Ms. A had never been prescribed neuroleptic medication prior to this hospitalization. At admission, Ms. A’s total score on the positive syndrome scale of the Positive and Negative Syndrome Scale (PANSS;
Kay et al. 1987) was 22. Her total score on the negative syndrome scale was 21 and she scored 48 on the global psychopathology scale. During her hospital course, Ms. A was enrolled in a randomized, double-blind drug study of an atypical antipsychotic. She discontinued just prior to entering the open-label phase. After terminating the drug study, Ms. A was prescribed perphenazine 8 mg and discharged 3 days later. After about 2 weeks, the dose of perphenazine was increased to 12 mg and remained at that dose for several months. Prior to enrollment into the estrogen replacement therapy (ERT) protocol, Ms. A’s positive, negative, and global psychopathology scores on the PANSS were 15, 7, and 30, respectively. Following 4 months of administration of 0.05 mg Estraderm, her PANSS positive syndrome scale dropped to 9, while her negative syndrome score was 9, and global score 31. After 2 weeks off estradiol, Ms. A requested an increase in her dose of perphenazine “to improve my thinking and to calm me down.” Six weeks after discontinuing the ERT and increasing her dose of perphenazine to 16 mg, Ms. A’s score on the PANSS positive syndrome scale was 22, on the negative syndrome scale was 8, and on the global psychopathology scale was 32. At her request, and as agreed by her physician, she was started on 0.625 mg Premarin and was being monitored for changes in psychopathology.
This case report illustrates the possible beneficial effects of estrogen augmentation of neuroleptic treatment in postmenopausal women with schizophrenia. In this case, a middle-aged woman with schizophrenia had a reduction in positive symptoms (but not in negative symptoms or global psychopathology) while on ERT and a return of near baseline levels of positive symptoms when ERT was discontinued. While this single-case open study of the effects of ERT on psychopathology is intriguing, larger, double-blind treatment studies are needed.

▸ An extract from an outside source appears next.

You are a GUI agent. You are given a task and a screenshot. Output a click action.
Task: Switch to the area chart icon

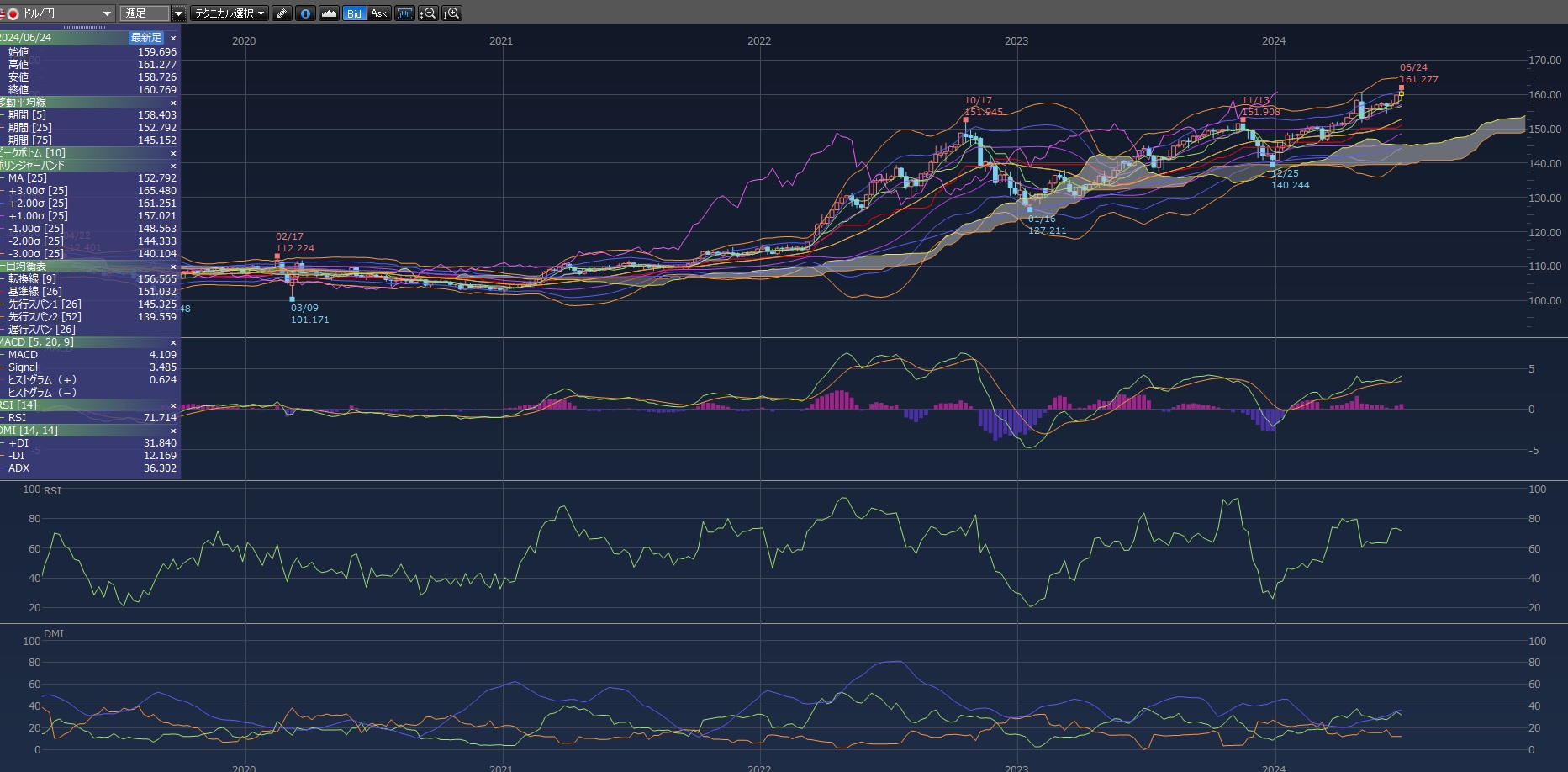[x=330, y=13]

In conclusion, the indirect evidence from clinical studies of gender differences in schizophrenia and from studies examining the relationship between levels of estrogens and psychopathology suggests a potential role for estrogen in delaying the onset or attenuating the severity of psychotic symptoms associated with schizophrenia. Direct evidence from biochemical and behavioral studies in animals indicates that estrogen interacts with dopamine, suggesting one possible mechanism for the protective effect of estrogen in schizophrenia. This hypothesis is partially supported from data from one published small open-label treatment study and the case study presented here of the estrogen augmentation of neuroleptic medication in postmenopausal women with schizophrenia. Adjunctive treatment of estrogen has considerable potential clinical significance, such as allowing a decrease in the dose of neuroleptic medication while maintaining efficacy and reducing the associated side effects. More studies, especially double-blind, randomized clinical trials of the effects of estrogen replacement therapy in conjunction with neuroleptic treatment on the psychopathology in schizophrenia are required before definitive conclusions about the benefits of estrogen supplementation can be drawn.